More coronavirus “mutations of concern” have been found in the South West, Matt Hancock has confirmed.
The Health Secretary said 11 cases were discovered in Bristol, but did not give details of what variant or mutation the cases had or whether there was any increased risk.
However, he told the House of Commons about the cases after describing cases of the South Africa variant in the UK.
Addressing MPs in the House of Commons earlier today, Mr Hancock said: “In those areas where this (South African) variant has been found – parts of Broxbourne, London, Maidstone and Southport, Walsall and Woking – we’re putting in extra testing and sequencing every positive test.
“Working with local authorities we’re going door to door to test everyone in those areas and mobile testing units will be deployed offering PCR tests to people who have to leave their home for work or other essential reasons.

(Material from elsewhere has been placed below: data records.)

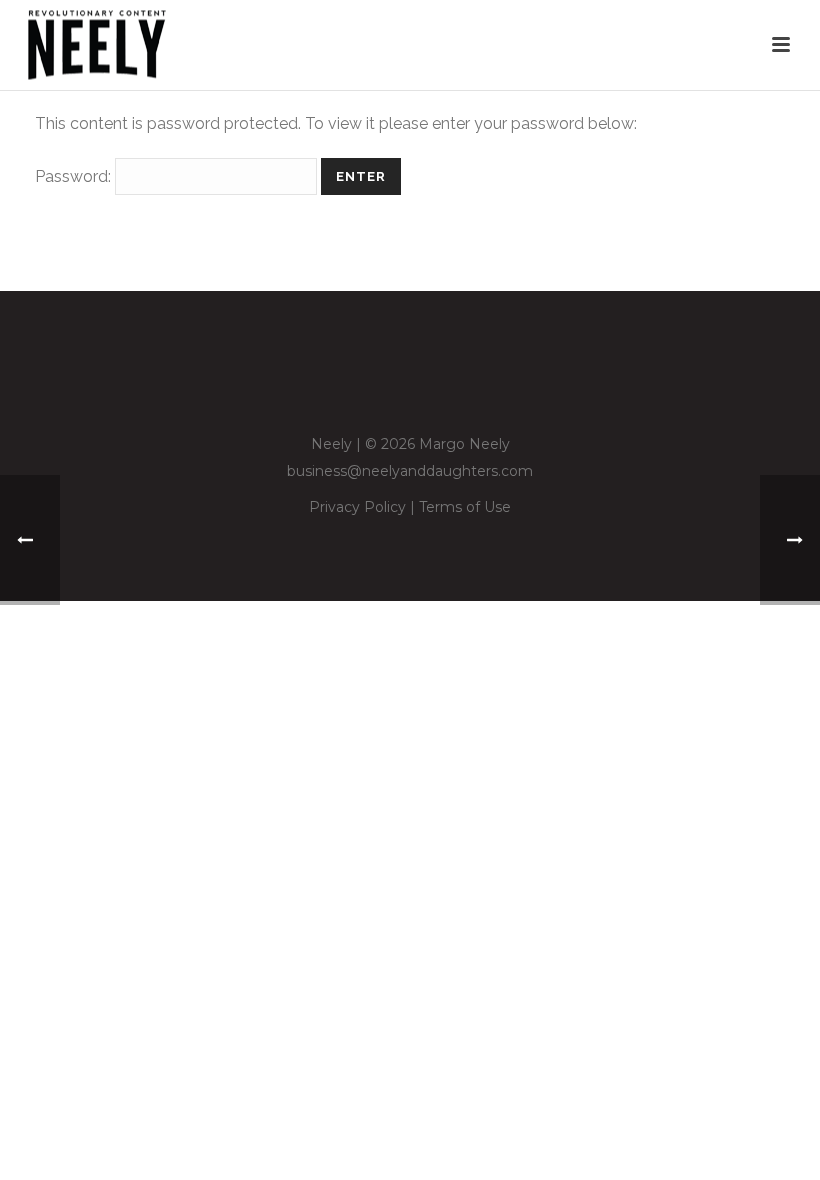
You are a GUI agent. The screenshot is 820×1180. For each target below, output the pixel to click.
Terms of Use (465, 507)
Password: (75, 176)
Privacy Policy (357, 507)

“We have also seen 11 cases of mutations of concern in Bristol and 32 in Liverpool, and are taking the same approach. In all these areas it is imperative that people must stay at home and only leave home where it is absolutely essential.”
Mr Hancock told the Commons the aim of the UK in relation to the South Africa variant of Covid-19 must be to “stop its spread altogether”.
He added: “As with the variant first identified here in the UK there is currently no evidence to suggest it is any more severe but we have to come down on it hard.
“Our mission must be to stop its spread altogether and break those chains of transmission.”
Downing Street said people in the areas with cases of the South African coronavirus variant should “do everything they can” to avoid contact with others.
Asked whether they should use up tinned or frozen food rather than buy fresh produce, the Prime Minister’s official spokesman said: “We are asking everybody across the country to stay at home except for a small number of exemptions, one of which is to go shopping for food and essential items.
“I would repeat what the Health Secretary said yesterday, that those in the postcodes that we set out should be extremely cautious and should do everything they can to minimise contact.”
Earlier today it was revealed the Kent variant had mutated to take on attributes of the South Africa strain which make it harder for the vaccine to combat.